Sunday we watched the Super Bowl and ate until we threw up. No, I was not enamored with any particular Super Bowl ads, and, no... I don't like the Black Eyed Peas in general, or Christina Aguilera, so I see no reason to bag on them in particular now when enough people like them that they got hired to do the Super Bowl (even if both performances were sort of disastrous).

As per the actual game, I used to be a big Green Bay fan, but slacked off my viewing the past... 8 years or so. So, yes, I cheered for them and was pleased they won.

On Monday night, Jamie and I went to a screening of Close Encounters of the Third Kind, a seminal movie for sci-fi nerds, film score dorks, Dreyfus goons and Devil's Tower and mashed potato enthusiasts.

srsly, geology?
The screening was part of a "Film Score Focus" series, hosted by the guy who runs a radio show here on our local classical station, KMFA.  The program is dedicated to understanding film music. As my film score knowledge extends only to about six composers (one of whom may or may not be Prince), and I'm usually pre-occupied on Sundays, I rarely hear the show, but its a good time when I do tune in.

If you've never seen Close Encounters of the Third Kind, its Spielberg's wish-fulfillment movie about an unlikely way to get out of a dead-end marriage without involving Kate Capshaw. Wait, that is not what its about at all.*

Its about "Ohmigodlook. UFOs!"

The movie has a killer score and is just a lovely, optimistic film that makes you wonder: What happened between this and Hook, Steven?  I do think the movie might be a smidge dated at this point in structure, audio design, etc...  but that's okay.  The story itself is compelling enough and detailed enough that its still a good watch.

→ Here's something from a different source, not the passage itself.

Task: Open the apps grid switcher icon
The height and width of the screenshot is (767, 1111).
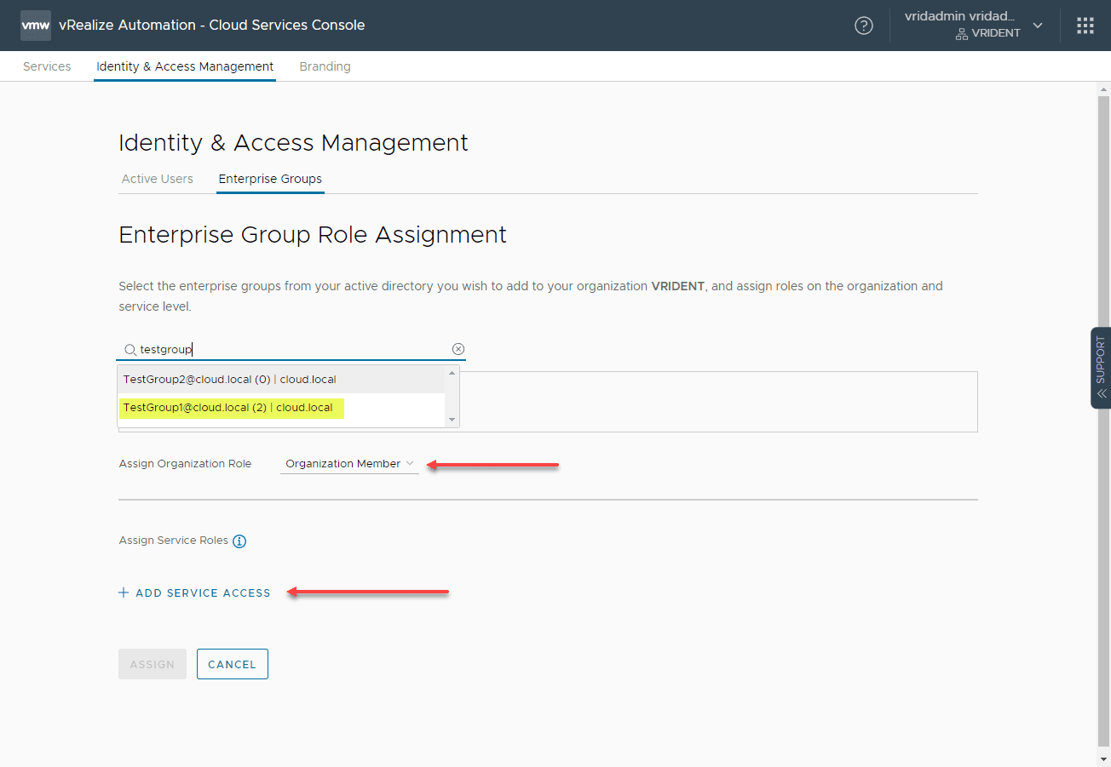Action: point(1085,26)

So, anyway. No real review. No real post.  Thanks to SimonUK for coming out for the show!

*Because the most fantastical idea is that Teri Garr circa 1977 would be someone I'd want to escape.

Happy Birthday, AmyD

So today is the birthday of Jason's lady-friend, AmyD. We actually have a present for her (let's hope she's of the "it's the thought that counts" school of gift receivership), and we hope Jason doesn't screw this up.

This, btw, is not Amy
I hope your B-Day is buckets of fun.  Make sure you exploit your birthday status at every opportunity.

Animated Superman Fan Film is Huge Retro Fun

You'll note I broke the borders of the blog to show this video.  I thought it was totally worth it.

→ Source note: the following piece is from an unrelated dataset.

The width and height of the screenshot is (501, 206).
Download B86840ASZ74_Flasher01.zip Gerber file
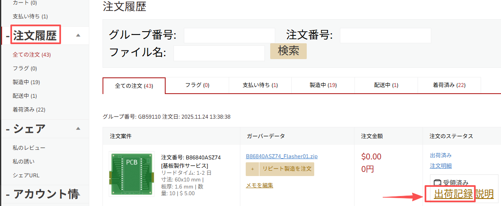[282, 156]
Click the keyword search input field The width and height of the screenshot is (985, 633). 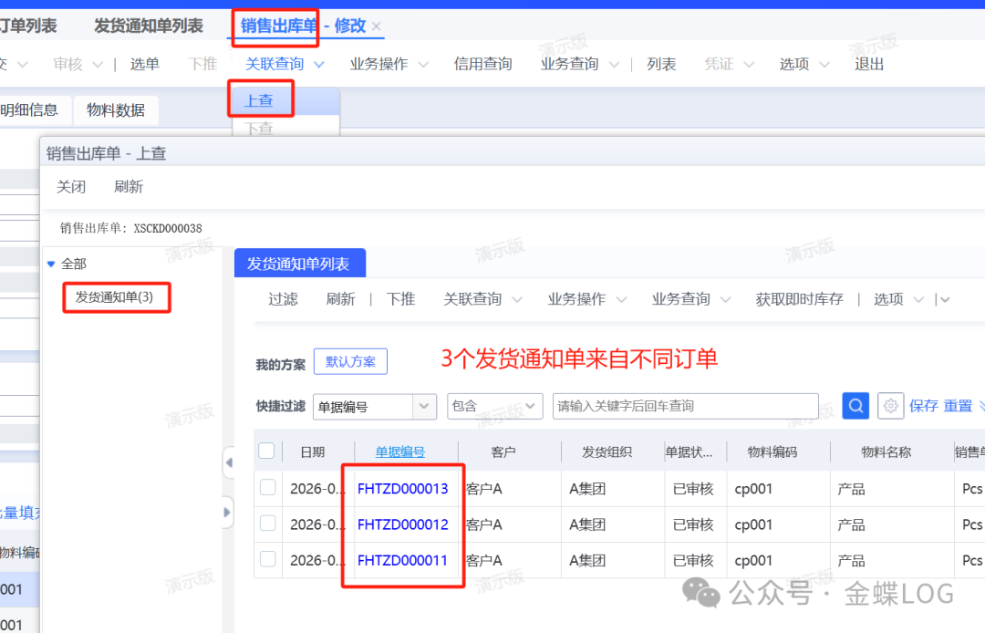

CanadianSimon sent along the link to this video, and I highly recommend you give it a whirl.  It includes the cartoon, plus a quick behind the scenes. 

I don't know director Robb Pratt from the online Superman world, but it seems that he completely "gets" the Golden Age of Superman and what made the character fun, and he's obviously a fan.  If you have a couple of minutes, give the video a whirl (and then hope WB notices the cartoon, because it would be great to see WB consider this style for a show).

Also, bonus points to Pratt for landing John Newton from the Superboy TV show. His voice totally works (which shouldn't be a surprise)b.

If you've never seen "The Mechanical Monsters", the inspiration for this cartoon, I recommend you check it out.